> DIRECTIONS
Bring together every line in the data that includes "computer".

> DATA PROVIDED
----------
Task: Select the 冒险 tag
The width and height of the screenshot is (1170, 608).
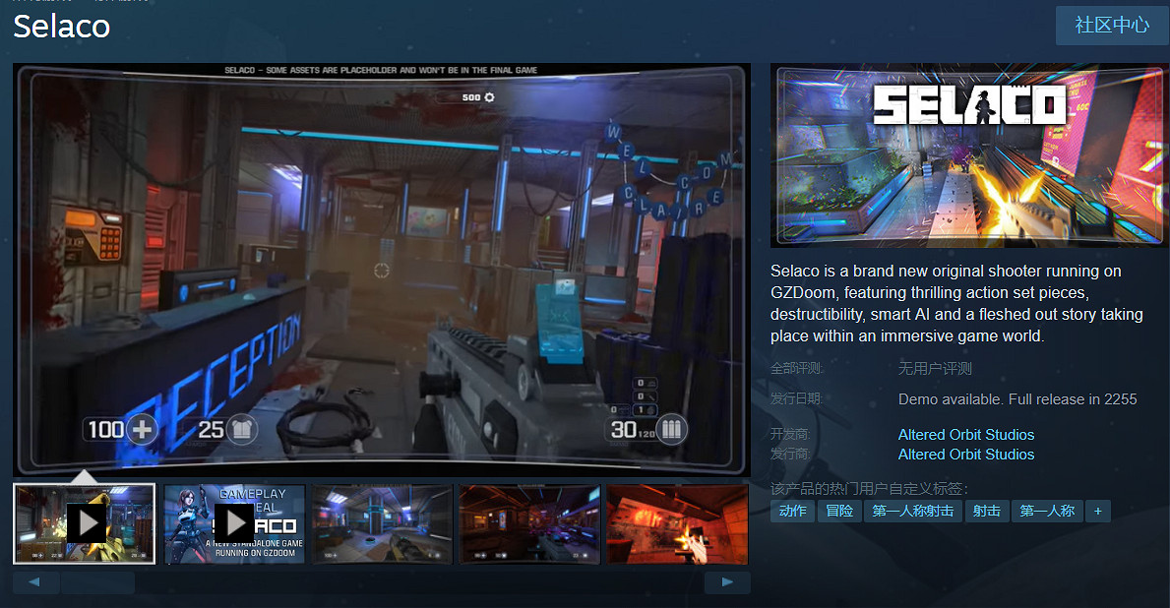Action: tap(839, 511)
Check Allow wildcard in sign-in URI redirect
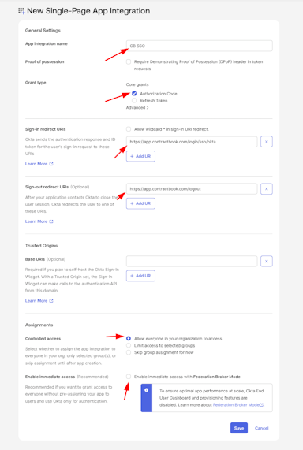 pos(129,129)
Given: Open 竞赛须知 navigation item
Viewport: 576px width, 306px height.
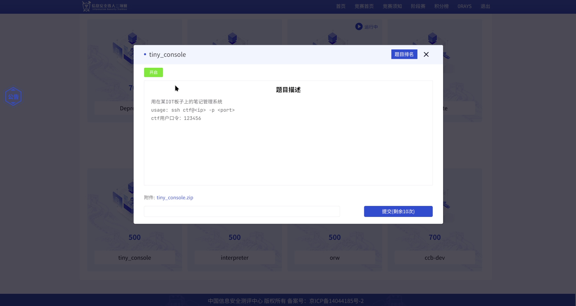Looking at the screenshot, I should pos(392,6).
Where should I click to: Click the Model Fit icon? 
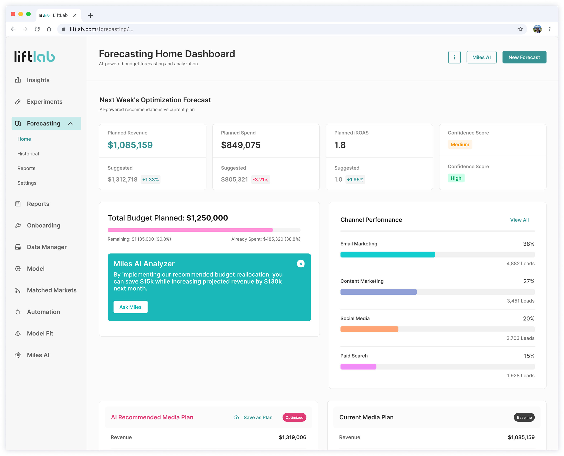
----------
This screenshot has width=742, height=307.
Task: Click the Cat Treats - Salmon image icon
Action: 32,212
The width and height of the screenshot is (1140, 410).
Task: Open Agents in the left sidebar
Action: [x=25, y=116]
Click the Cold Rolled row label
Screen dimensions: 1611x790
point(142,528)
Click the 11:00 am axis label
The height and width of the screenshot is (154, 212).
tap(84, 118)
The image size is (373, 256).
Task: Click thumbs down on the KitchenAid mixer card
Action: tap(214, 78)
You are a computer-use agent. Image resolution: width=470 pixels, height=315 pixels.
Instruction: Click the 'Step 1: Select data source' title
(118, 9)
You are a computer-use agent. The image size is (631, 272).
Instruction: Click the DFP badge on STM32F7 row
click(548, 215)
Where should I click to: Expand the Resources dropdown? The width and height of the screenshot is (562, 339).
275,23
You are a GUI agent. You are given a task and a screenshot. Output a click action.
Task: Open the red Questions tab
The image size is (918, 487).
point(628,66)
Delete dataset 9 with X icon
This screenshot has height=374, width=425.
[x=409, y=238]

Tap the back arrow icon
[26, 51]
----------
> EXERCISE SOLUTION
You are a computer-use agent. Image resolution: width=470 pixels, height=315 pixels.
You are a computer-use agent. The image size is (631, 272).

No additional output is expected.